Maine State Museum Director Bernard Fishman will showcase century-old stereoviews of iconic Egyptian landscapes in a unique 3-D presentation set for 6 p.m. Thursday, Feb. 22, at the Maine State Museum, 230 State St., Augusta.

Those who attend will be guided through the landscapes and temples of Egypt with an Egyptologist and historian.

Egypt is an exotic place, a place where mummies, temples and the landscape are almost surreal. Those who have traveled to Egypt have experienced its awe. Still, for many, Egypt is on the list of places to explore; a distant and enchanting land full of mysteries and more to uncover.

For thousands of years, Egypt has attracted explorers and adventurers who have traveled to experience its wonders with their own eyes. For a generation or two after the invention of photography in 1839 a few bold, pioneering photographers carried cumbersome equipment to Egypt. They took pictures of tombs and temples, natives and mummies, and the large and threatening crocodiles. The photographers brought these images back to Europe and the U.S., to be enjoyed in gas-lit parlors by armchair voyagers unable to make the long and expensive, and at times, dangerous journey before the days of travel agencies and tourist hotels. Most of these Egyptian photographs were taken in the form of stereoviews, the main commercial method of the day for distributing photographic views to a wide public. Stereoviews, produced on cards, or on glass for luxury examples, have two photographic images that allow the viewer to see 3-D images when observed through 3-D viewing glasses.

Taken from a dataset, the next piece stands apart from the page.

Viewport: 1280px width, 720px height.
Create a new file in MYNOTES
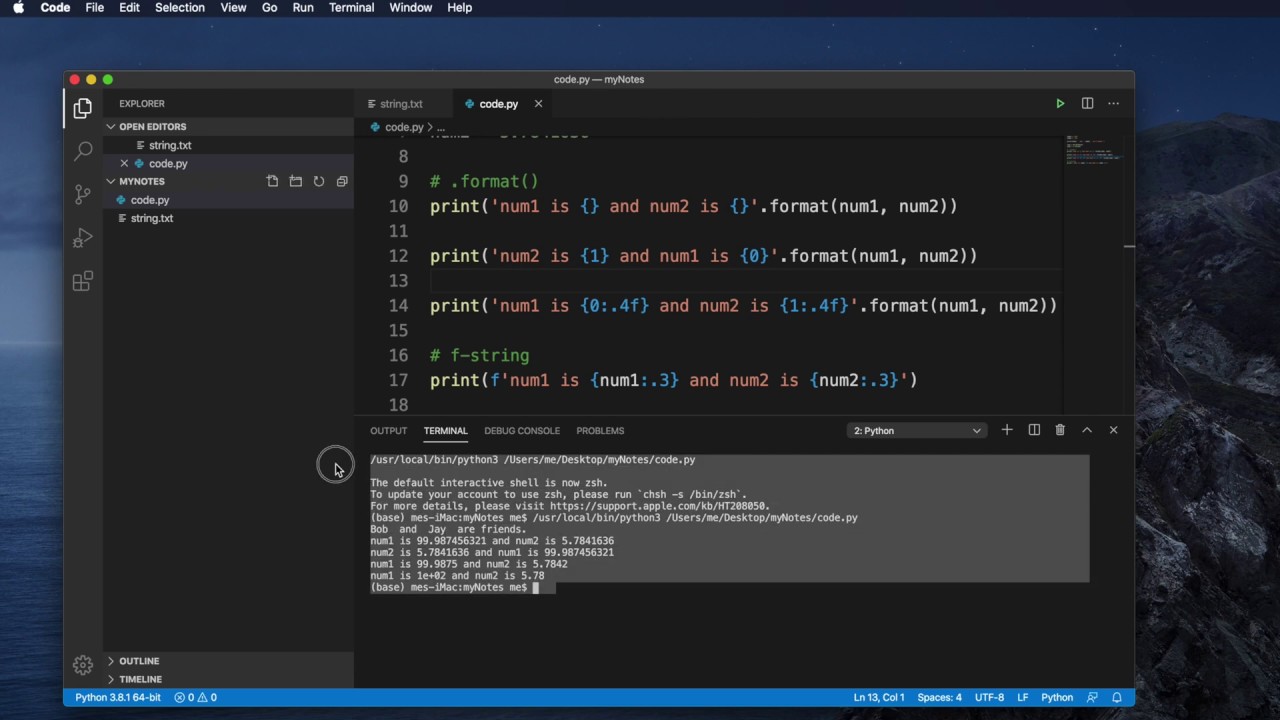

Those who attend will be supplied with complimentary 3-D viewing glasses as Fishman narrates and presents more than 60 images of Egypt’s most notable and iconic temples and landscapes.

In the early 1980s, Fishman worked for the Oriental Institute of the University of Chicago, where he spent three years in Luxor, Egypt, working as an archaeologist and as an epigrapher (a specialist in ancient inscriptions). Fishman may have long since left Egypt, but Egypt has never left him, and one of the ways he has sustained his connection with that ancient civilization has been by amassing one of the largest collections of early photographs of Egypt in private hands.